Top of Exercise data

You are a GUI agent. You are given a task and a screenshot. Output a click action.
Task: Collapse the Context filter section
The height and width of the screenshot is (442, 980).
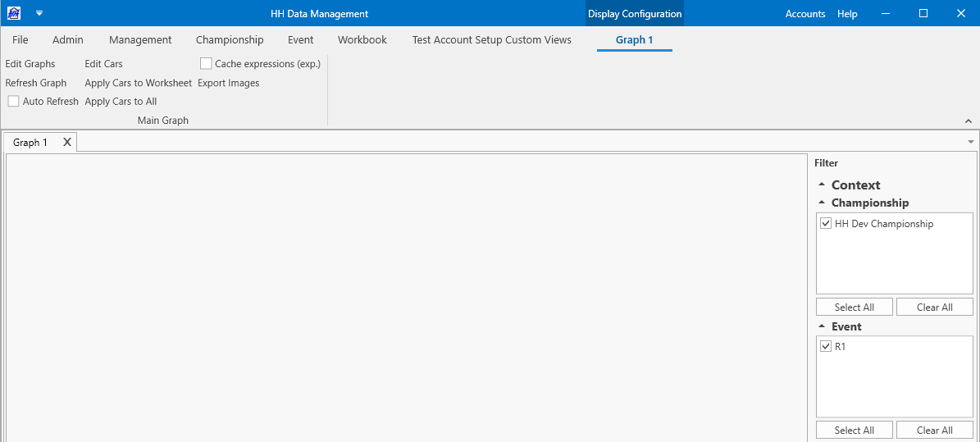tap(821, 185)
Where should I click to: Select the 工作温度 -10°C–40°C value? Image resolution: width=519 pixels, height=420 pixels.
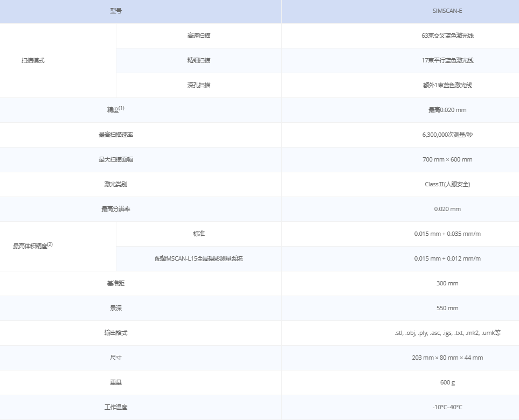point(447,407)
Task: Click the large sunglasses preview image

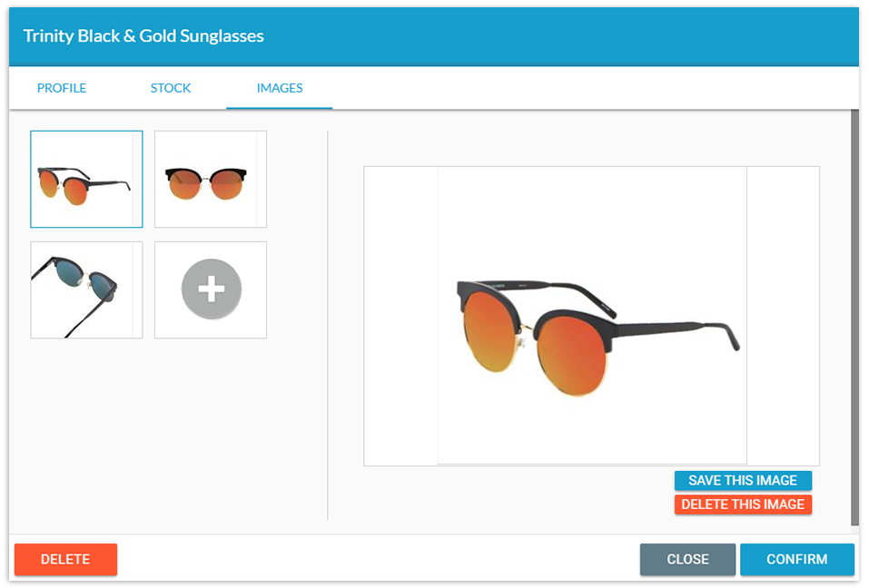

Bottom of Exercise data
Top of Exercise data

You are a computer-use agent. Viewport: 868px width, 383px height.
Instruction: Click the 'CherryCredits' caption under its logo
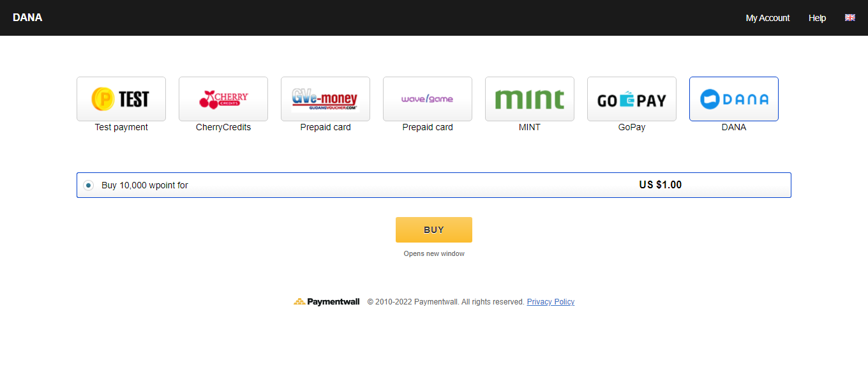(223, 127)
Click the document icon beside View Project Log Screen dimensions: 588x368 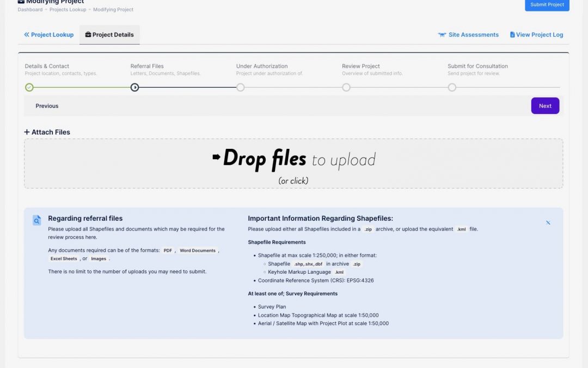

Bottom of Exercise data
Top of Exercise data

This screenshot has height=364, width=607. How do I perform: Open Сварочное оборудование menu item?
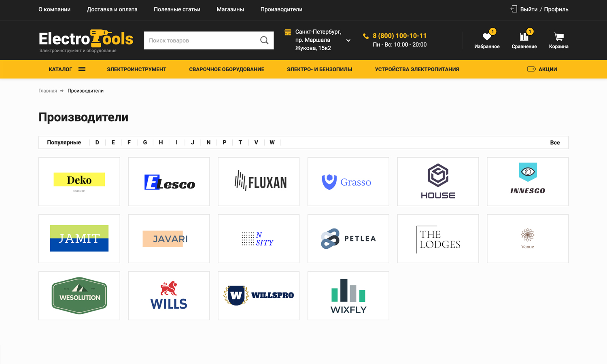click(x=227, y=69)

Bottom of Exercise data

■ **Problem to solve**: Starting at the line with "Instruction: Click the" in the entries above, write out every line exactly until the line with "Click the document" has been written. Include no pictures and nothing more.

■ **Output for this exercise**:
Instruction: Click the 'CherryCredits' caption under its logo
(223, 127)
Click the document icon beside View Project Log Screen dimensions: 588x368 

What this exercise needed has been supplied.